Regex Tokenizer
===========

This node creates a new DataFrame by the process of taking text (such as a sentence) and breaking it into individual terms (usually words) based on regular expression

Type
--------- 

transform

Class
--------- 

fire.nodes.etl.NodeRegexTokenizer

Fields
--------- 

.. list-table::
      :widths: 10 5 10
      :header-rows: 1

      * - Name
        - Title
        - Description
      * - inputCol
        - Column
        - input column for tokenizing
      * - outputCol
        - Tokenized Column
        - New output column after tokenization
      * - pattern
        - Pattern
        - The regex pattern used to match delimiters
      * - gaps
        - Gaps
        - Indicates whether the regex splits on gaps


Details
-------
Regex Tokenizer Node
+++++++++++++++


Overview:
+++++++++++++++


The Regex Tokenizer node splits text data into tokens based on a regular expression pattern. This is useful for tasks like text preprocessing, natural language processing, and information extraction.


Input:
+++++++++++++++


Column: The column containing the text data to be tokenized.

Tokenized Column: The name of the new column to store the tokenized text.

Pattern: The regular expression pattern to use for tokenization.

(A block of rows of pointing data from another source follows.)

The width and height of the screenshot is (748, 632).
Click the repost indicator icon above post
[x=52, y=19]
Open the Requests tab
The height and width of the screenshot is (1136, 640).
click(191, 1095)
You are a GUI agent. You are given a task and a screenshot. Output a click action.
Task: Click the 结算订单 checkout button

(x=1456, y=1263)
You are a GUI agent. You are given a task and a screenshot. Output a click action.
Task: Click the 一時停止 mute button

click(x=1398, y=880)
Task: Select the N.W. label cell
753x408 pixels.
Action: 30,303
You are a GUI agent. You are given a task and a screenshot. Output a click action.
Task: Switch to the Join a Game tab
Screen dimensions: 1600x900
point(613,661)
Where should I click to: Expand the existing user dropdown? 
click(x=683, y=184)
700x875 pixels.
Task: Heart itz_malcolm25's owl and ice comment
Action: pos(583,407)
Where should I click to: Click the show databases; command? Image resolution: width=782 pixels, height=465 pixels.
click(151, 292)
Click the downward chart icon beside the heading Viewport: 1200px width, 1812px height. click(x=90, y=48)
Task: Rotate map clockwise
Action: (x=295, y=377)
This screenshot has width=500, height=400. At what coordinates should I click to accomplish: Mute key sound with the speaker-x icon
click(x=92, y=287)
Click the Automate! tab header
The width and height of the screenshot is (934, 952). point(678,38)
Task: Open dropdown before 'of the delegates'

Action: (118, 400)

Gaps: A flag indicating whether to include gaps (spaces) between tokens.


Output:
+++++++++++++++


The node creates a new column containing the tokenized text.


Examples
-------
Example:
+++++++++++++++


Let's assume we have a column named text containing the following text:


This is a sample text.

Configure the Node:


Column: text

Tokenized Column: tokens

Pattern: \w+ (matches word characters)

Gaps: True

Node Execution:


The node will split the text into tokens based on word boundaries and create a new column tokens containing the following:


This,is,a,sample,text